## Begin Given entries
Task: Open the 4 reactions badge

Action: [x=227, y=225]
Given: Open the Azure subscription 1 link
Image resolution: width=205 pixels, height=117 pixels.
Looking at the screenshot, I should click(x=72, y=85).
## End Given entries
#### [Task]
Rewrite every one of the records above with each "Open" changed to "Select". Keep everything else the same.

#### [The result]
Task: Select the 4 reactions badge

Action: [x=227, y=225]
Given: Select the Azure subscription 1 link
Image resolution: width=205 pixels, height=117 pixels.
Looking at the screenshot, I should click(x=72, y=85).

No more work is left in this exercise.